A pic of an actual t-cell killing a cancer cell. Amazing!
Recently there was a blood cancer conference in Switzerland. Like within the last week. Naturally, I have a lot of reading and studies to pour over.
My family members just love sentences that start with "Listen to this data!" The most recent article I'm geeked up about is linked here: For science nerds like me. Long story short, the very limited data in this study is extremely encouraging.
Tomorrow I will be getting a PICC line put in for my 4 days of chemo and blood draws over the next month. I'm one day closer!
A brief history:
Last week I arrived, officially for my participation in cart19. This treatment is so new and evolving rapidly so the forms I had signed a few months ago were no longer up to date.

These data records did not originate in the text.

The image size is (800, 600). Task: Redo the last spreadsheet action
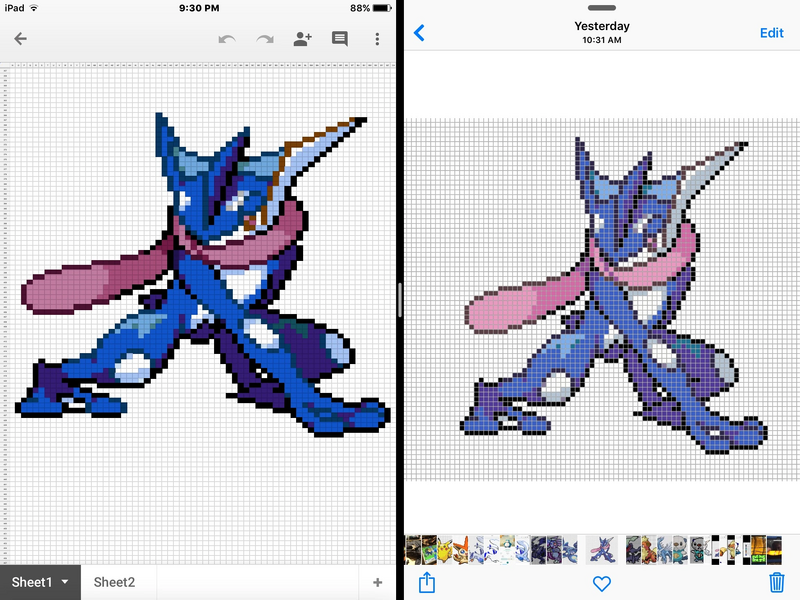point(265,39)
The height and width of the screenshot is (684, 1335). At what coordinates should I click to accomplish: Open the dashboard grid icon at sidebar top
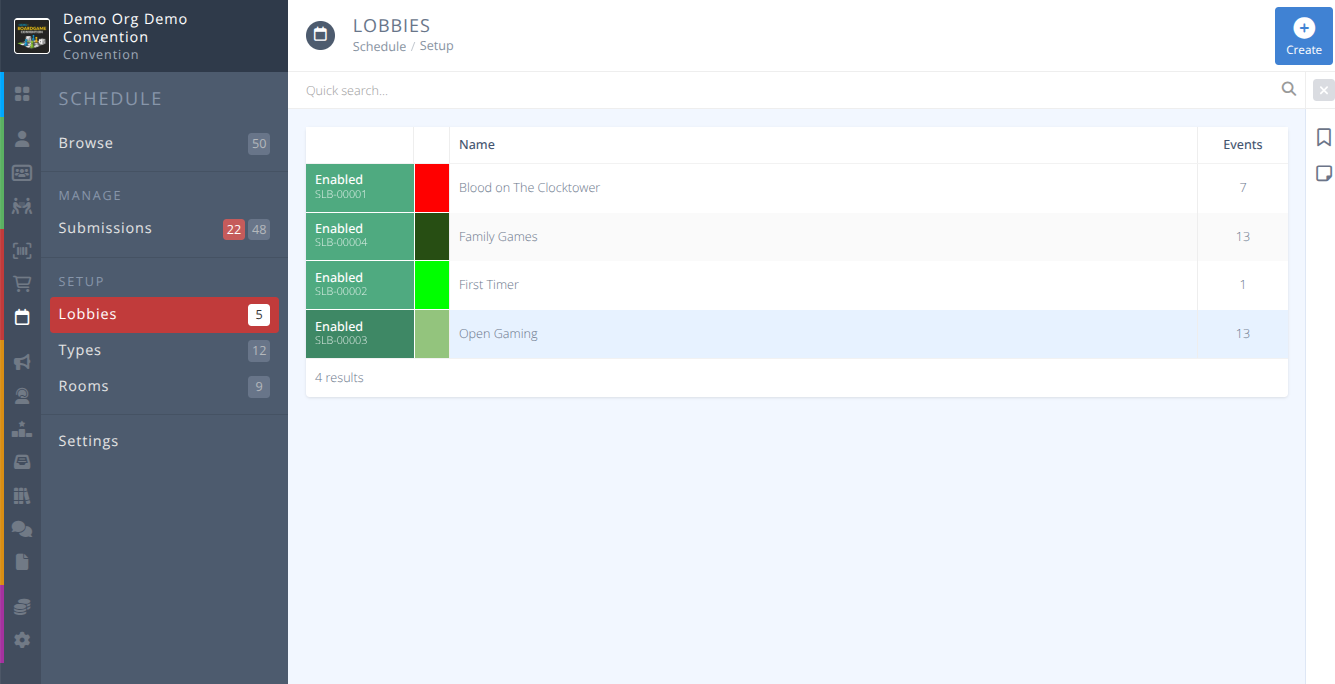[x=22, y=94]
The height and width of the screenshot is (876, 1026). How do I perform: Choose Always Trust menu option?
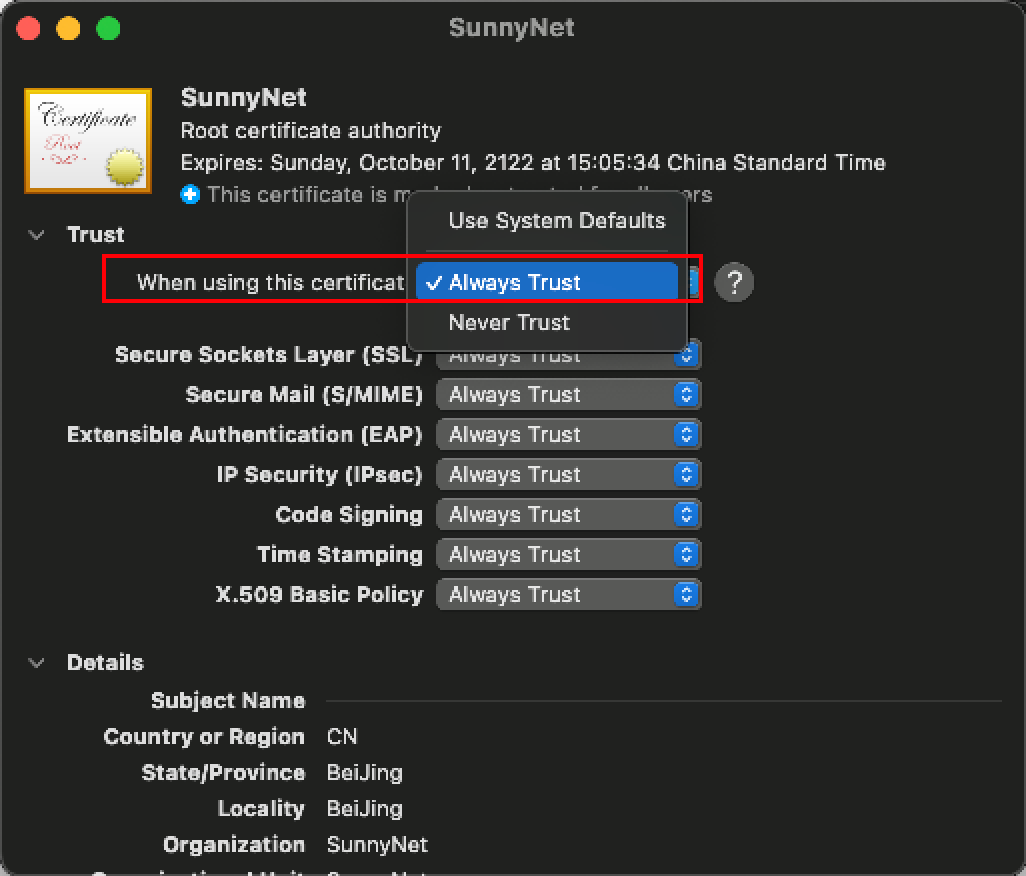click(x=547, y=282)
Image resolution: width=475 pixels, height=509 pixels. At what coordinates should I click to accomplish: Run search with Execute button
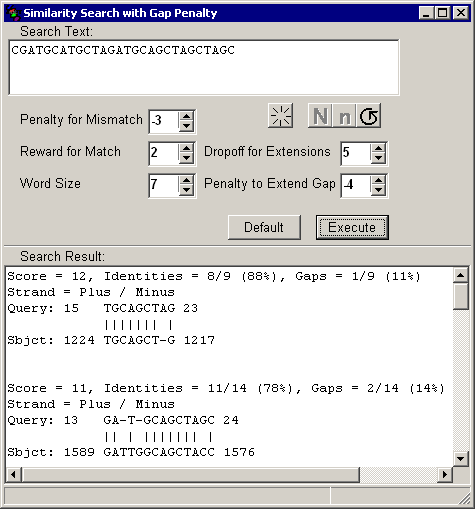352,227
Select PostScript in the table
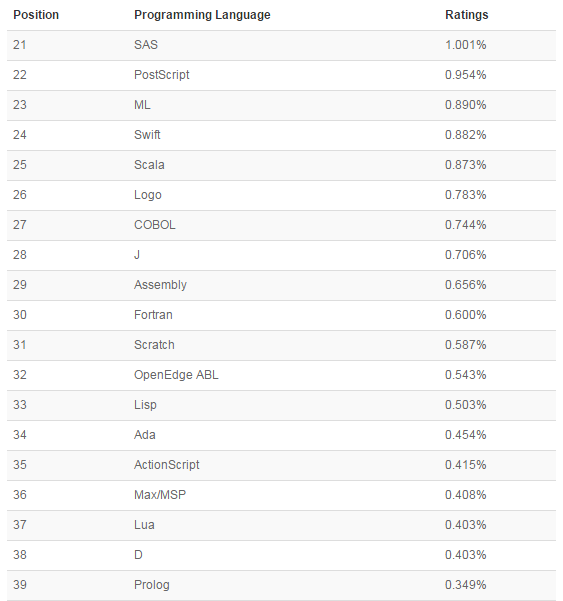Image resolution: width=563 pixels, height=601 pixels. (x=161, y=75)
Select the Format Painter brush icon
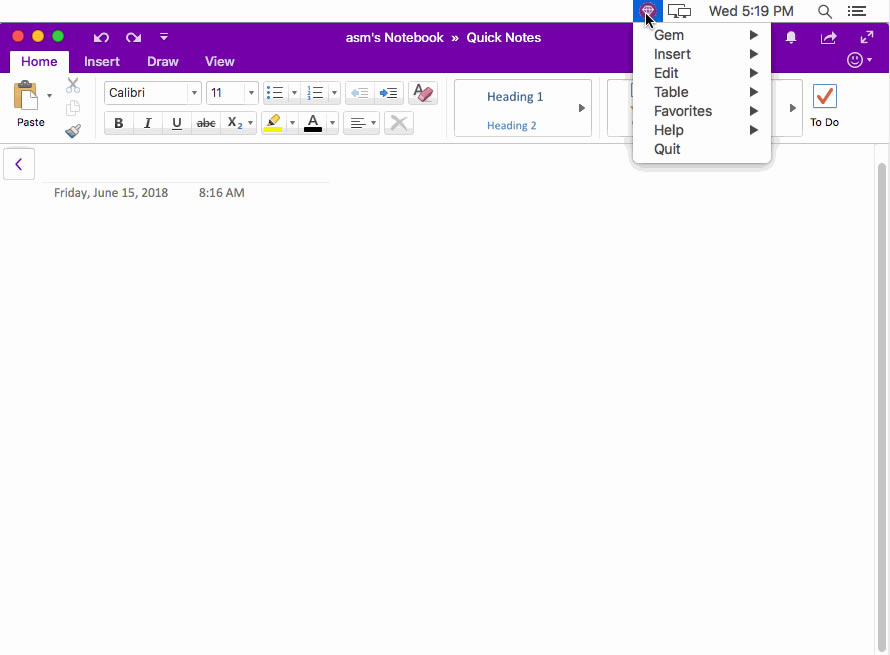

I had a meet and greet with everyone involved and even got a status update on how my t-cells are doing in the lab. They're doing great, thanks for asking. I will be having 1/3 less chemo, yay! I will be having significantly less t-cells also...hmmmm. Yay? The chemo is to suppress my existing immune system so my new fangled genetically engineered cancer killing t-cells can get in there and get to work!
Did I mention this is a clinical trial?! I can not cruise into Walgreens and buy some new t-cells. This is an experimental therapy. I want to make it clear that I'm not condoning or encouraging anyone to use my info as medical advice.
There is a fair amount of prep work that goes into this. My one week schedule of appointments is 7 pages long. I had my own t-cells collected months ago. Things like a CT scan, bone marrow biopsy, echocardiogram, etc are all needed to get a baseline. That good old bone marrow biopsy. Now, if you're reading this, you probably are familiar with the joy of one, or have at least heard about it. For some reason, I detest the bone marrow biopsy. I am enthusiastic about this trial though, and if that's what it takes, then sign me up! By sign me up, I mean I hesitantly agreed and then made 3 phone calls trying to plead my case to not have it done. Unsuccessfully.
Yesterday I had my first ever heart echo, which conjured up visions in my head of dye, wires, maybe lying on my back on a cold table. Wait, that may have been a movie about alien abductions. I'm happy to report it's actually nothing more than an ultrasound of the heart.